Use the PowerShell CmdLets
There are a quite a number of PowerShell cmdlets available for you to learn about the configuration of Windows Azure Pack. If you open the Windows Azure Pack Administration PowerShell console you can see that there are two modules that get loaded that are full of cmdlets:
PS C:\Windows\system32> get-command -Module MgmtSvcConfig
CommandType Name ModuleName
----------- ---- ----------
Cmdlet Add-MgmtSvcAdminUser MgmtSvcConfig
Cmdlet Add-MgmtSvcDatabaseUser MgmtSvcConfig
Cmdlet Add-MgmtSvcResourceProviderConfiguration MgmtSvcConfig
Cmdlet Get-MgmtSvcAdminUser MgmtSvcConfig
Cmdlet Get-MgmtSvcDatabaseSetting MgmtSvcConfig
Cmdlet Get-MgmtSvcDefaultDatabaseName MgmtSvcConfig
Cmdlet Get-MgmtSvcEndpoint MgmtSvcConfig
Cmdlet Get-MgmtSvcFeature MgmtSvcConfig
Cmdlet Get-MgmtSvcFqdn MgmtSvcConfig
Cmdlet Get-MgmtSvcNamespace MgmtSvcConfig
Cmdlet Get-MgmtSvcNotificationSubscriber MgmtSvcConfig
Cmdlet Get-MgmtSvcResourceProviderConfiguration MgmtSvcConfig
Cmdlet Get-MgmtSvcSchema MgmtSvcConfig
Cmdlet Get-MgmtSvcSetting MgmtSvcConfig
Cmdlet Initialize-MgmtSvcFeature MgmtSvcConfig
Cmdlet Initialize-MgmtSvcProduct MgmtSvcConfig
Cmdlet Install-MgmtSvcDatabase MgmtSvcConfig
Cmdlet New-MgmtSvcMachineKey MgmtSvcConfig
Cmdlet New-MgmtSvcPassword MgmtSvcConfig
Cmdlet New-MgmtSvcResourceProviderConfiguration MgmtSvcConfig
Cmdlet New-MgmtSvcSelfSignedCertificate MgmtSvcConfig
Cmdlet Protect-MgmtSvcConfiguration MgmtSvcConfig
Cmdlet Remove-MgmtSvcAdminUser MgmtSvcConfig
Cmdlet Remove-MgmtSvcDatabaseUser MgmtSvcConfig
Cmdlet Remove-MgmtSvcNotificationSubscriber MgmtSvcConfig
Cmdlet Remove-MgmtSvcResourceProviderConfiguration MgmtSvcConfig
Cmdlet Reset-MgmtSvcPassphrase MgmtSvcConfig
Cmdlet Set-MgmtSvcCeip MgmtSvcConfig
Cmdlet Set-MgmtSvcDatabaseSetting MgmtSvcConfig
Cmdlet Set-MgmtSvcDatabaseUser MgmtSvcConfig
Cmdlet Set-MgmtSvcFqdn MgmtSvcConfig
Cmdlet Set-MgmtSvcIdentityProviderSettings MgmtSvcConfig
Cmdlet Set-MgmtSvcNotificationSubscriber MgmtSvcConfig
Cmdlet Set-MgmtSvcPassphrase MgmtSvcConfig
Cmdlet Set-MgmtSvcRelyingPartySettings MgmtSvcConfig
Cmdlet Set-MgmtSvcSetting MgmtSvcConfig
Cmdlet Test-MgmtSvcDatabase MgmtSvcConfig
Cmdlet Test-MgmtSvcPassphrase MgmtSvcConfig
Cmdlet Test-MgmtSvcProtectedConfiguration MgmtSvcConfig
Cmdlet Uninstall-MgmtSvcDatabase MgmtSvcConfig
Cmdlet Unprotect-MgmtSvcConfiguration MgmtSvcConfig
Cmdlet Update-MgmtSvcV1Data MgmtSvcConfig
As well as the MgmtSvcConfig module which is moreso for daily administration.

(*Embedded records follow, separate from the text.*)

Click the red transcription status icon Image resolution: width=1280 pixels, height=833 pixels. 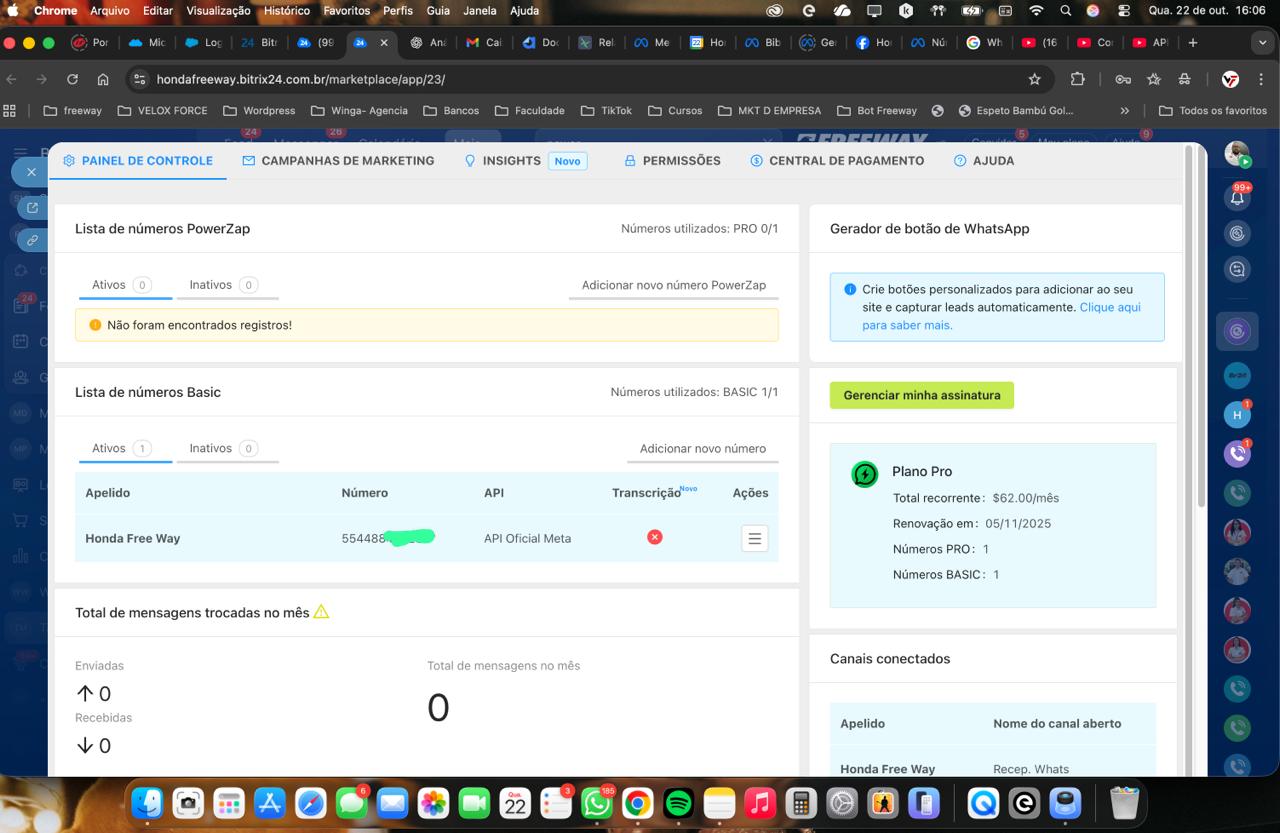[x=654, y=537]
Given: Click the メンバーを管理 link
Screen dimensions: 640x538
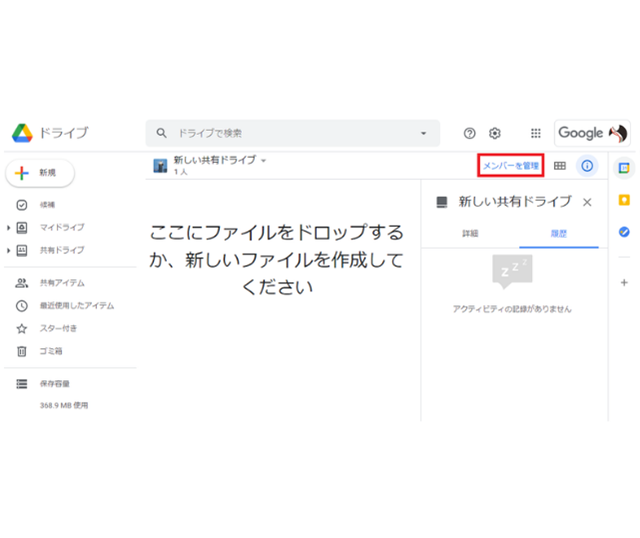Looking at the screenshot, I should (x=510, y=165).
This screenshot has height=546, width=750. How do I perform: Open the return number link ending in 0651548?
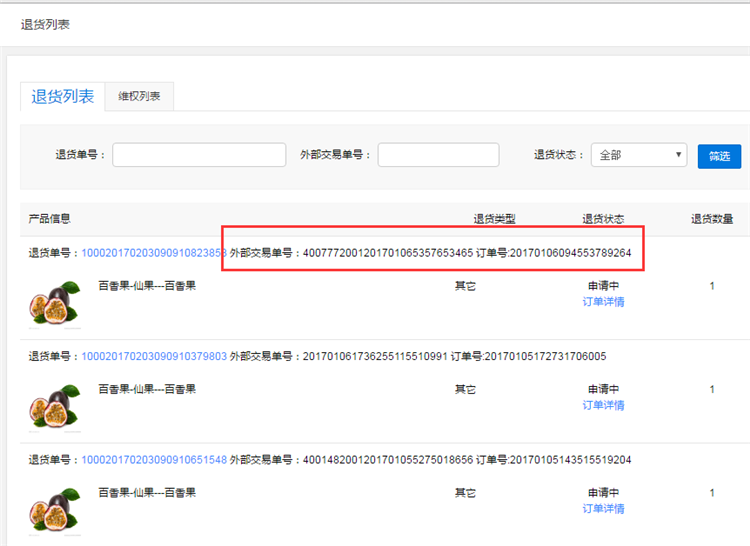(154, 460)
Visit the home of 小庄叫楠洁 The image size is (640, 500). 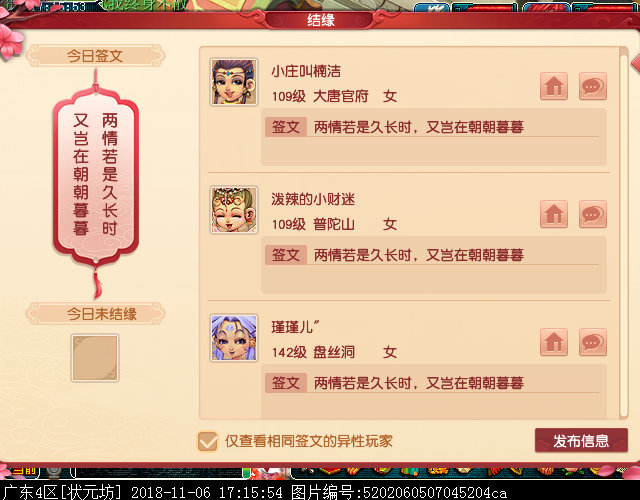[554, 86]
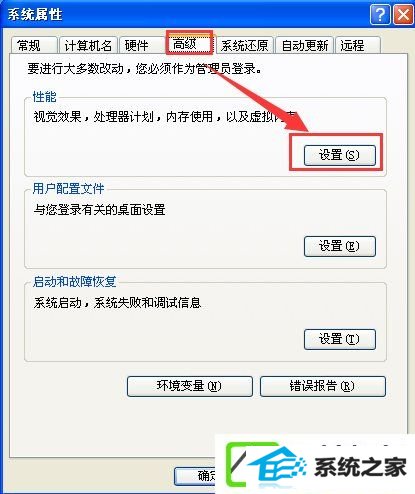
Task: Click the 启动和故障恢复 group label
Action: 74,282
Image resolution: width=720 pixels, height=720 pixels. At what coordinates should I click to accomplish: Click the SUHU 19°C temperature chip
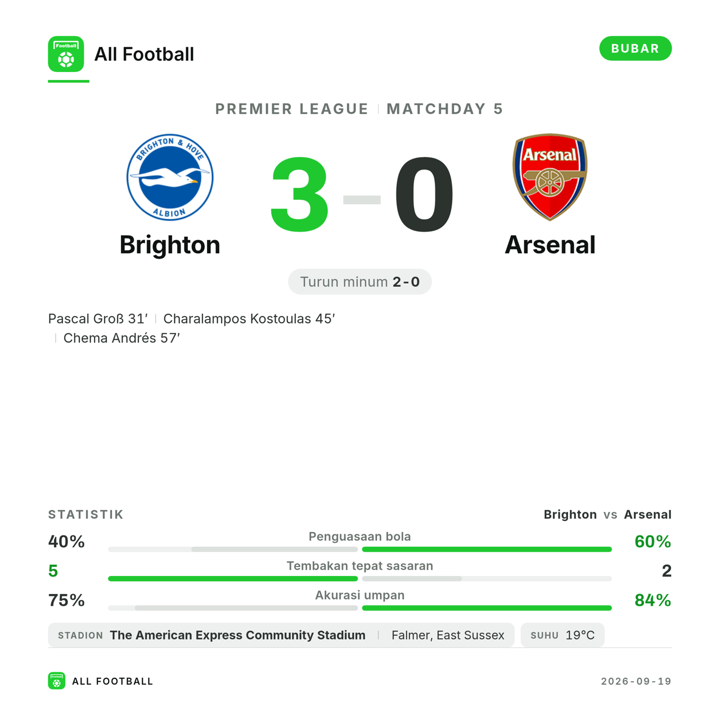coord(562,635)
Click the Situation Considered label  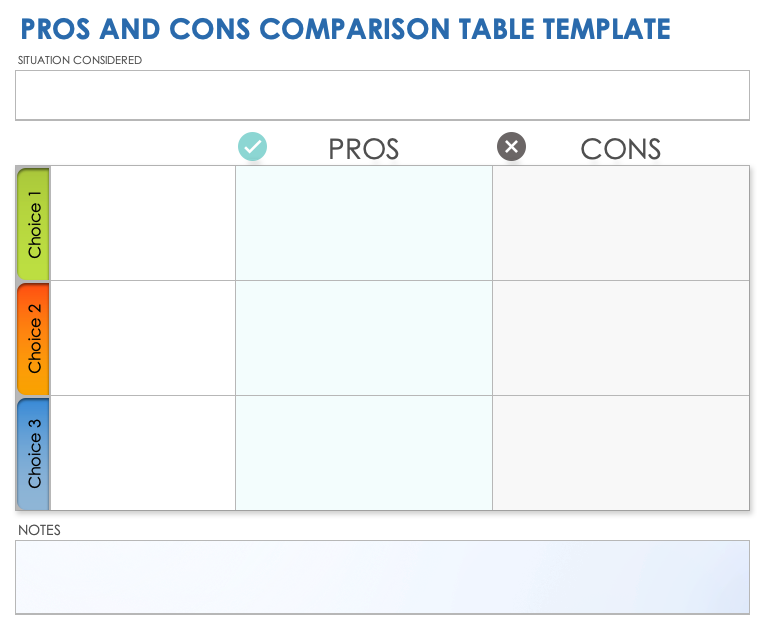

Read the Windows Azure Pack Claims Whitepaper
See here: Claims-Based Identity in Windows Azure Pack (docx). It’s a great document that outlines many different claims-based scenarios in WAP.
Visit the Forums
When in doubt take a look at the forums and ask a question if you’re stuck.
Email Me
Lastly, you can contact me (steve@syfuhs.net) with any questions. I may not have answers but I might be able to find someone who can help.
Conclusion
In the first two parts of this series we looked at how authentication works, how it’s configured, and now in this installment we looked at how we can configure a third party IdP to log in to Windows Azure Pack. If you’re trying to configure Windows Azure Pack to use a custom IdP I imagine this part is the most complicated to figure out and hopefully it was documented well enough. I personally spent a fair amount of time fiddling with settings and most of the information I’ve gathered for this series has been the result of lots of trial and error. With any luck this series has proven useful to you and you have more luck with the configuration than I originally did.
Next time we’ll take a look at how we can consume the public APIs using a third party IdP for authentication.
In the future we might take a look at how we can authenticate requests to a service called from a Windows Azure Pack add-on, and how we can call into Windows Azure Pack APIs from an add-on.